Tuning Nanofibrous Sensor Performance in Selective Detection of B-VOCs by MIP-NP Loading
Listed in
This article is not in any list yet, why not save it to one of your lists.Abstract
In this study, we investigate the effect of varying the loading of molecularly imprinted polymer nanoparticles (MIP-NPs) on the morphology and sensing performance of electrospun nanofibres for the selective detection of linalool, a representative plant-emitted monoterpene. The proposed strategy combines two synergistic technologies: molecular imprinting, to introduce chemical selectivity, and electrospinning, to generate high-surface-area nanofibrous sensing layers with tuneable architecture. Linalool-imprinted MIP-NPs were synthesized via precipitation polymerization using methacrylic acid (MAA) and ethylene glycol dimethacrylate (EGDMA), yielding spherical particles with an average diameter of ~135 nm. These were embedded at increasing concentrations into a polyvinylpyrrolidone (PVP) matrix containing multi-walled carbon nanotubes (MWCNTs) and processed into nanofibrous mats by electrospinning.

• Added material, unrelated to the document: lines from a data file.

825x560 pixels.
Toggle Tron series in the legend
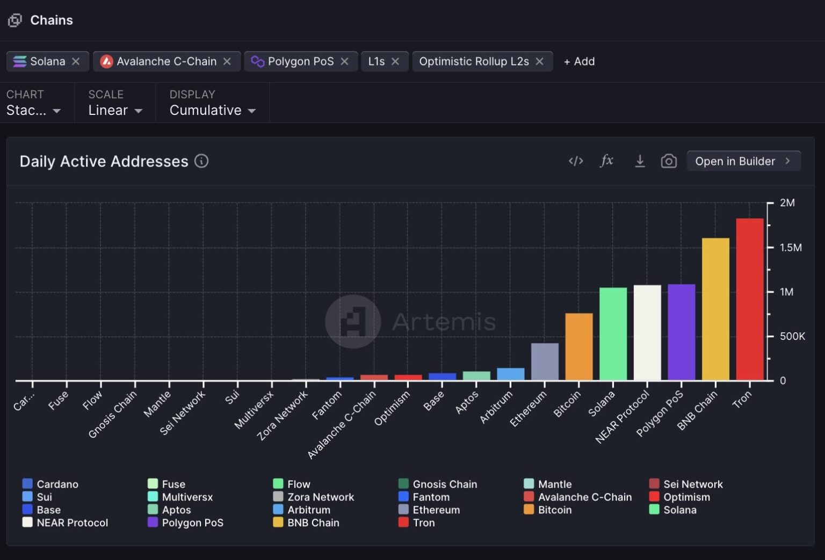coord(423,522)
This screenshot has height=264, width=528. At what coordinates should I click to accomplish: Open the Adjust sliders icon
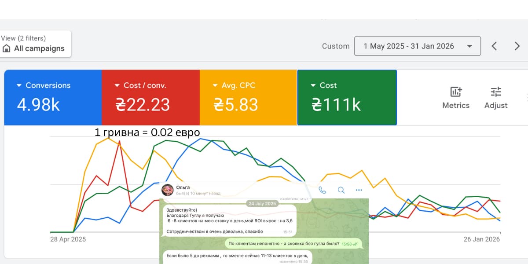click(x=496, y=92)
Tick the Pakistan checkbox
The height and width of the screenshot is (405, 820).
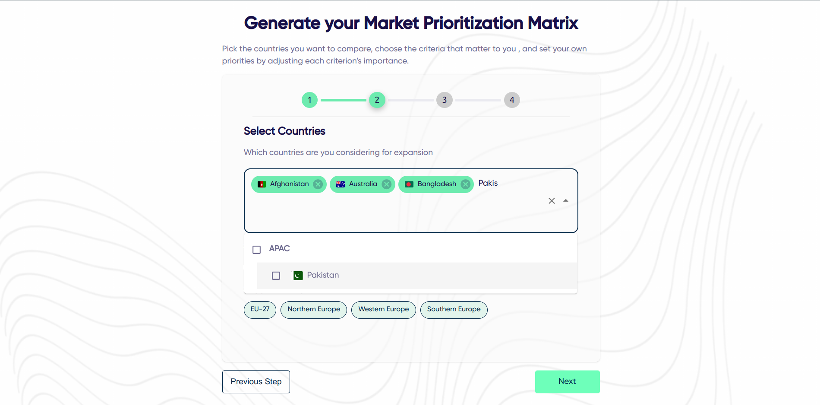[x=276, y=275]
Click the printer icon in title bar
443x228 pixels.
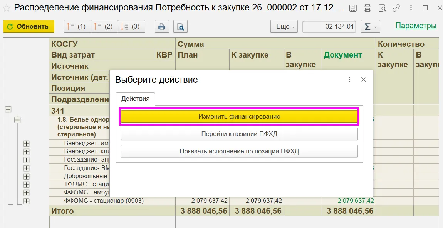tap(367, 8)
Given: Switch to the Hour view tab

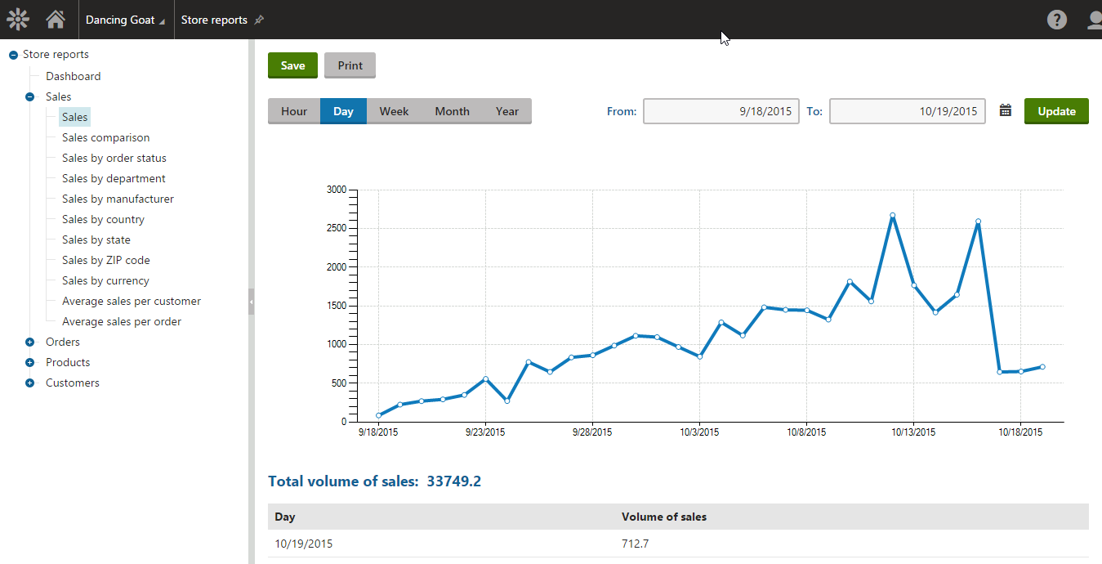Looking at the screenshot, I should pyautogui.click(x=293, y=110).
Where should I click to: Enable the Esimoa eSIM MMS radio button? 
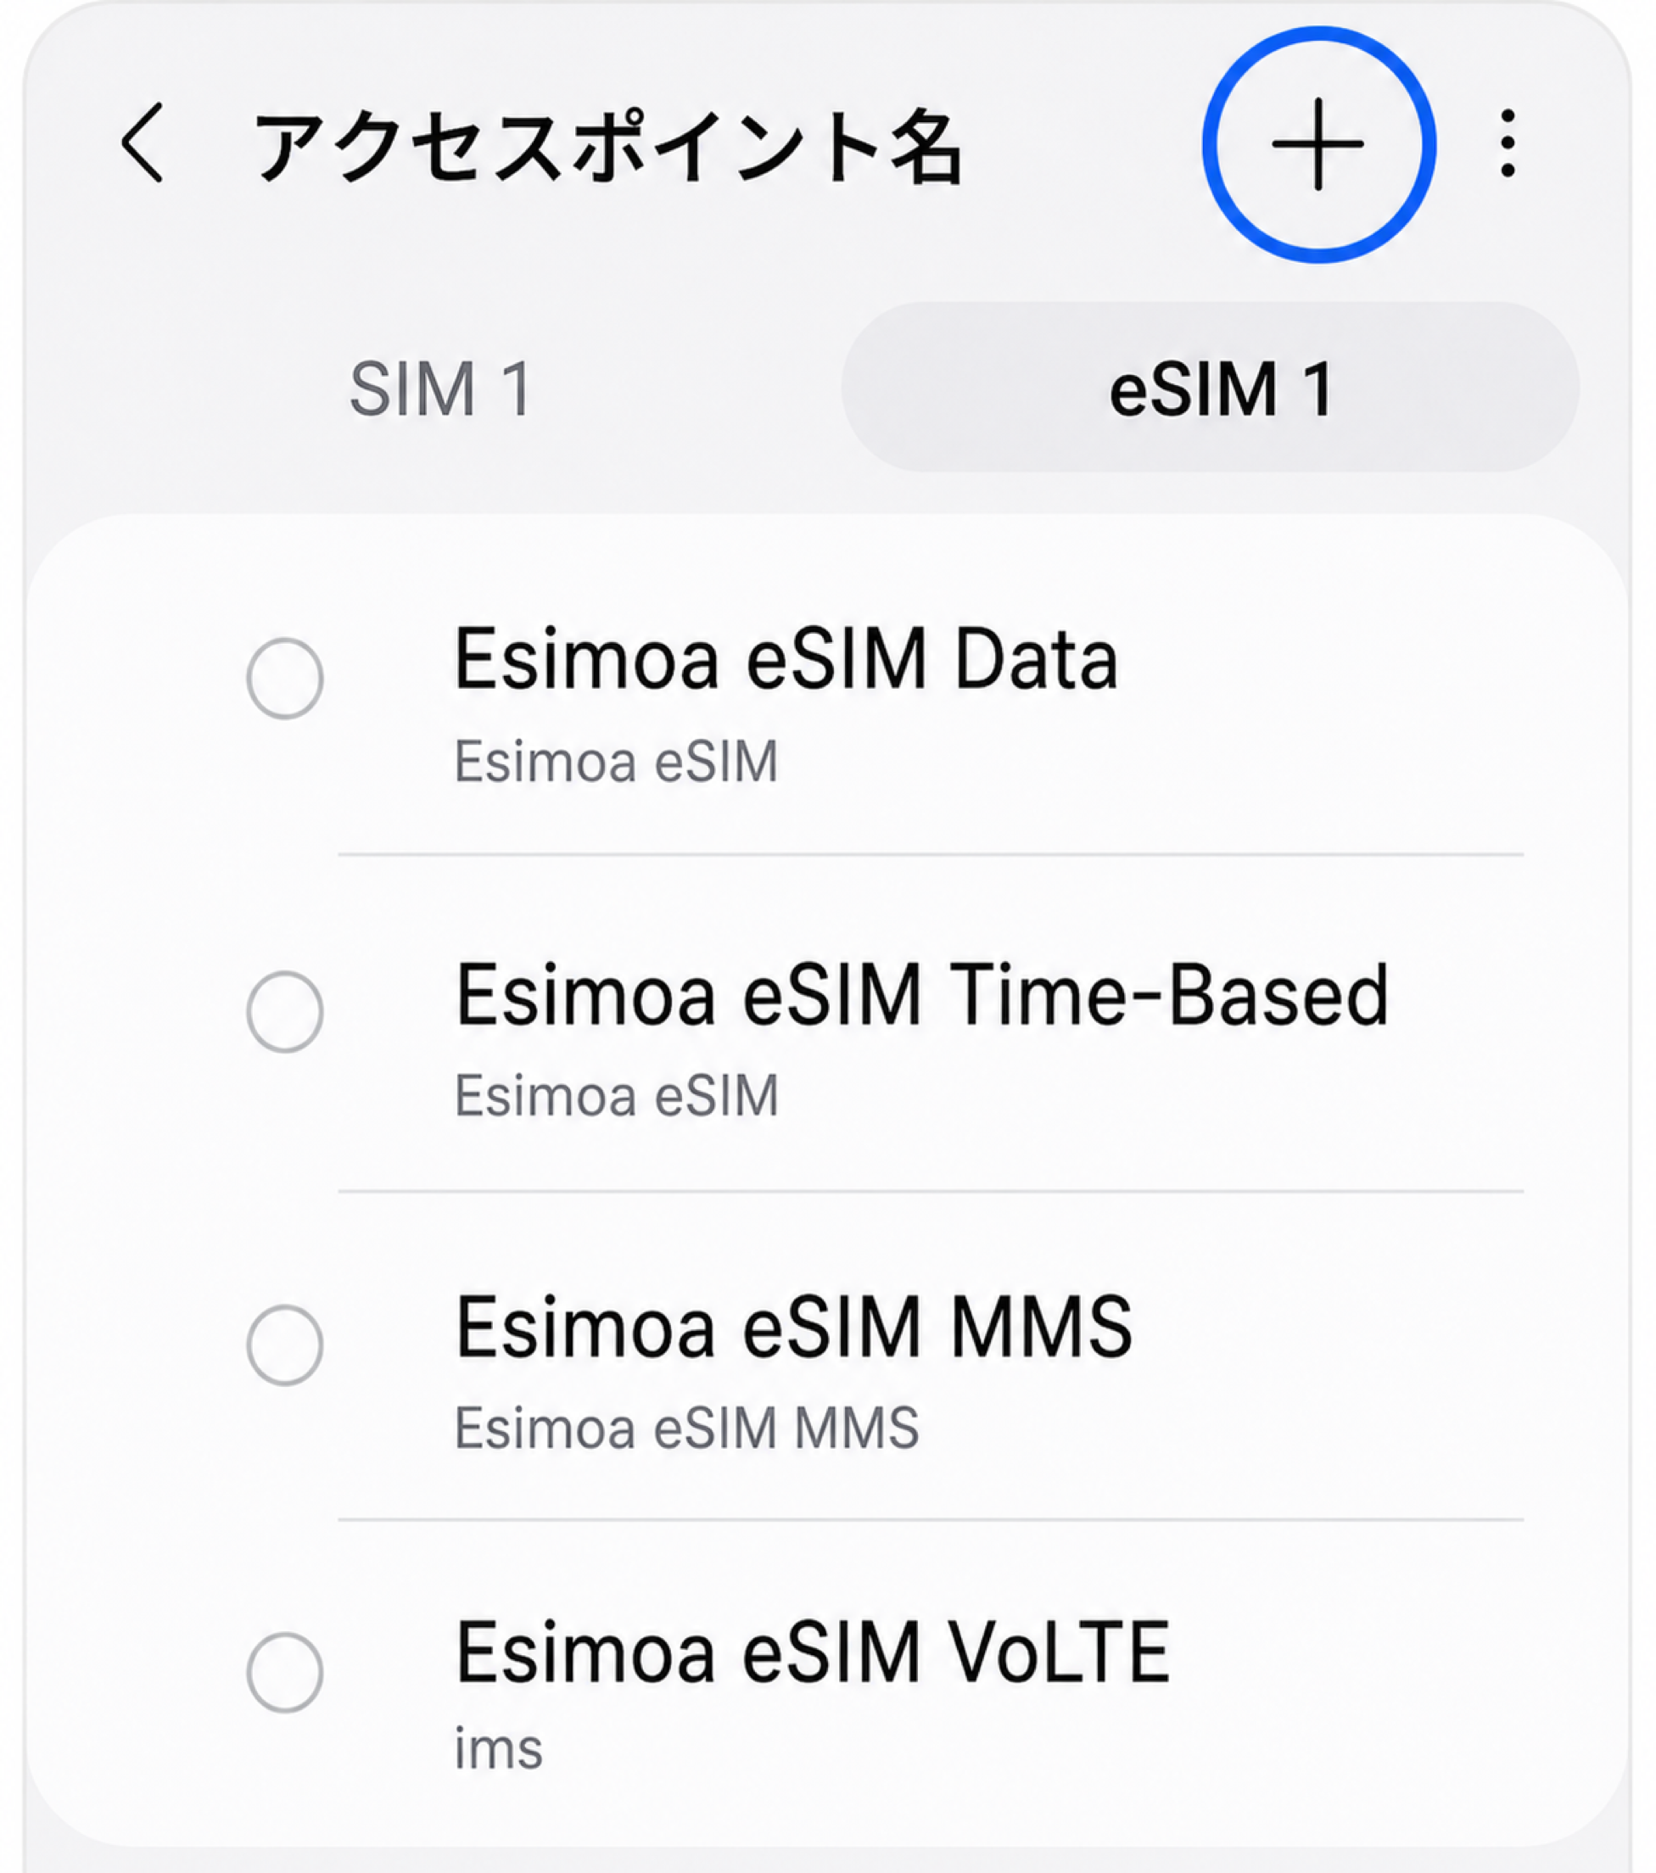tap(285, 1345)
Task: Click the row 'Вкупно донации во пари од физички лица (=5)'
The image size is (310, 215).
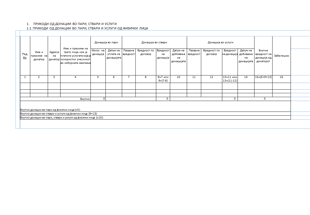Action: pos(50,110)
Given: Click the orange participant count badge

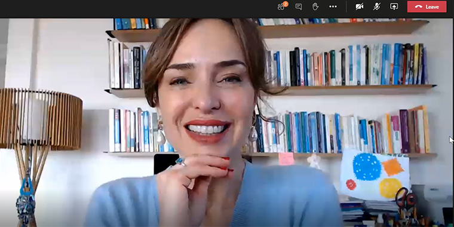Looking at the screenshot, I should coord(286,4).
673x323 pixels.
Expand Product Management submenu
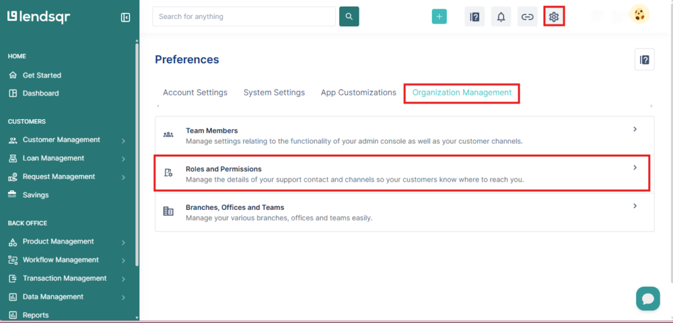tap(66, 241)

Atomic force microscopy (AFM) revealed that MIP content modulates fibre roughness and network morphology. Electrical sensing tests performed under different relative humidity (RH) conditions showed that elevated humidity (up to 60% RH) improves response stability by enhancing ion-mediated charge transport. The formulation with the highest MIP-NP loading exhibited the best performance, with a detection limit of 8 ppb (±1) and 84% selectivity toward linalool over structurally related terpenes (α-pinene and R-(+)-limonene). These results demonstrate a versatile sensing approach in which performance can be precisely tuned by adjusting MIP content, enabling the development of humidity-tolerant, selective VOC sensors for environmental and plant-related applications.